Imitation of Life
Can a computer program reproduce everything that happens inside a living cell?
Fitting an Elephant
The WholeCell model is based on data collected from 900 publications. Some 1,900 numerical values were extracted from these sources to become parameters of the model. This is an impressive compendium, which anchors the simulation in real data.
However, a slate of 1,900 parameters also raises a red flag. If each parameter represents a control knob that can be turned to adjust the model’s behavior, then by twiddling enough of the knobs, the output could be “fitted” to just about any desired result. When I asked Covert about this, he immediately cited John von Neumann’s quip, “With four parameters I can fit an elephant, and with five I can make him wiggle his trunk.” But Covert went on to say that the 1,900 WholeCell parameters have not been used for knob-twiddling or trunk-wiggling. Almost all of the values were taken directly from experimental measurements. They constrain the model rather than adapt it to a preconceived outcome.
Yet that’s not quite the end of the story. The data come from many different experiments conducted by different workers over a period of decades. Quite a few parameters come from organisms other than M. genitalium, simply because not enough is known about mycoplasma physiology. Given these disparate sources, it’s not surprising that the measured parameters are not always consistent. For example, an inventory of cell contents (published by Morowitz 50 years ago) suggested that mycoplasmas have only trace amounts of the amino acid cysteine, whereas analysis of the genome showed a notably greater need for cysteine in mycoplasma proteins. Such inconsistencies must be reconciled if the simulation is to succeed.
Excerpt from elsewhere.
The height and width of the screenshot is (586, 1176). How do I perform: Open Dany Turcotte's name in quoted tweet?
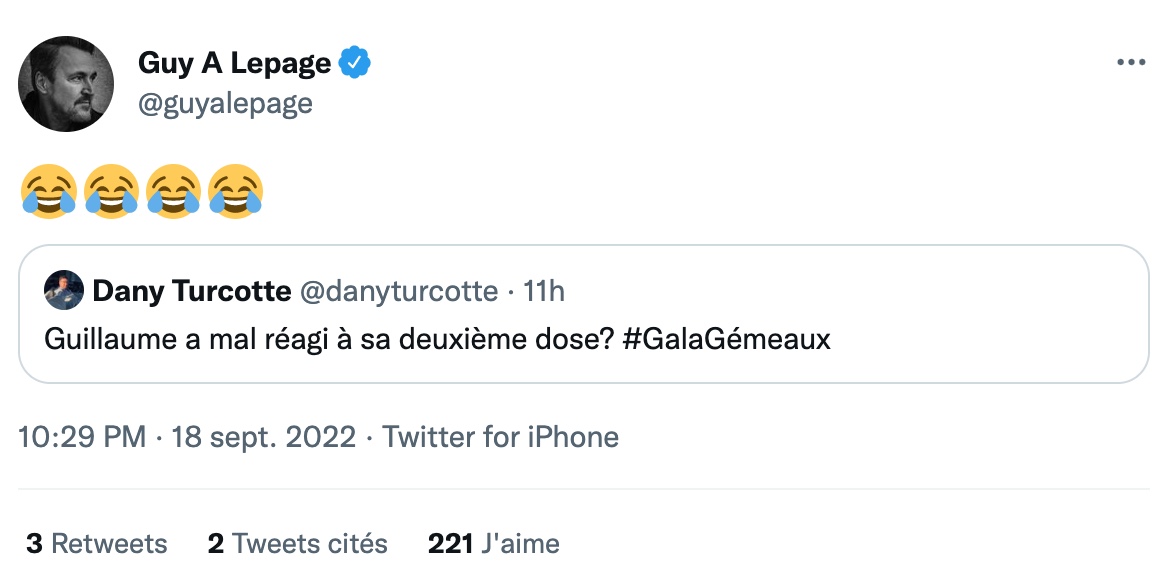pyautogui.click(x=191, y=291)
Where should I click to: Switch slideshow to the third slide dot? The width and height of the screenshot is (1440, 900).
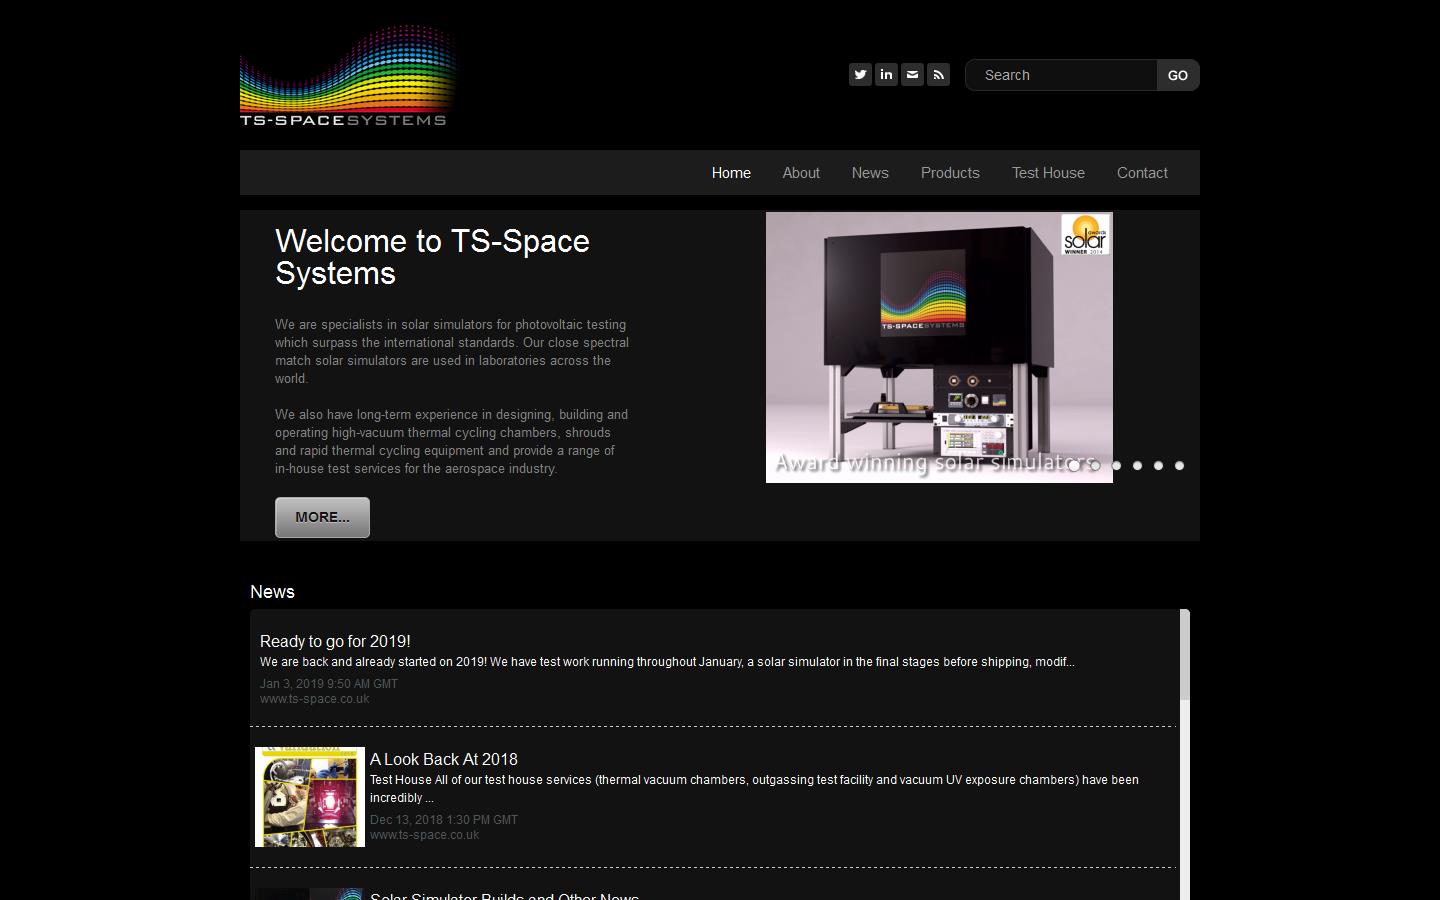pyautogui.click(x=1116, y=465)
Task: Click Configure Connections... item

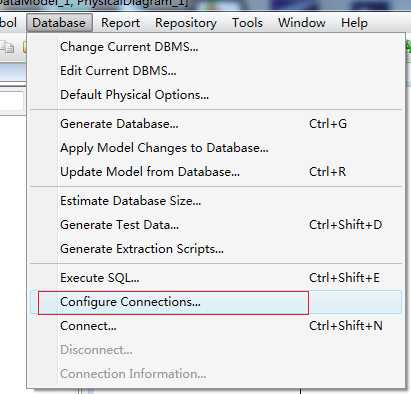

Covert and his colleagues tackled this problem by formulating a system of constraints, then searching for parameter values that satisfy the constraints while deviating as little as possible from the measured values. Initially they tried formal optimization algorithms, but these methods failed to converge on a feasible solution. They therefore adopted a heuristic approach, starting from the parameters that are deemed most reliable. Some such reconciliation procedure will remain necessary until more complete and accurate biochemical data become available.
In the meantime, the simulations reported in the Cell paper do give physiologically plausible results. The duration of the cell cycle, the rate of growth in biomass and the concentrations of various metabolites are all reasonably close to values measured in real cells. Further support for the model’s robustness comes from a series of “knockout” experiments, in which single genes are deleted from the chromosome. After multiple model runs, a gene is classified as essential if losing it compromises viability. The simulation results agree with in vivo experiments on 79 percent of the genes.
Still another finding extends and explains known results. The mycoplasma cell cycle has an early phase of genome replication, in which the binding of enzymes initiates the process, and a later phase, in which the replication itself proceeds. Each of these phases varies in length, and yet their sum—the length of the overall cycle—shows comparatively little variation. Examination of the internal details of the model revealed the cause of this odd behavior. The nucleotides needed to synthesize the new chromosome are manufactured throughout the cell lifetime. If the early stage of replication is brief, the later stage is slowed by a shortage of nucleotides. If the early stage is prolonged, the stockpile of nucleotides is sufficient to support full-speed replication.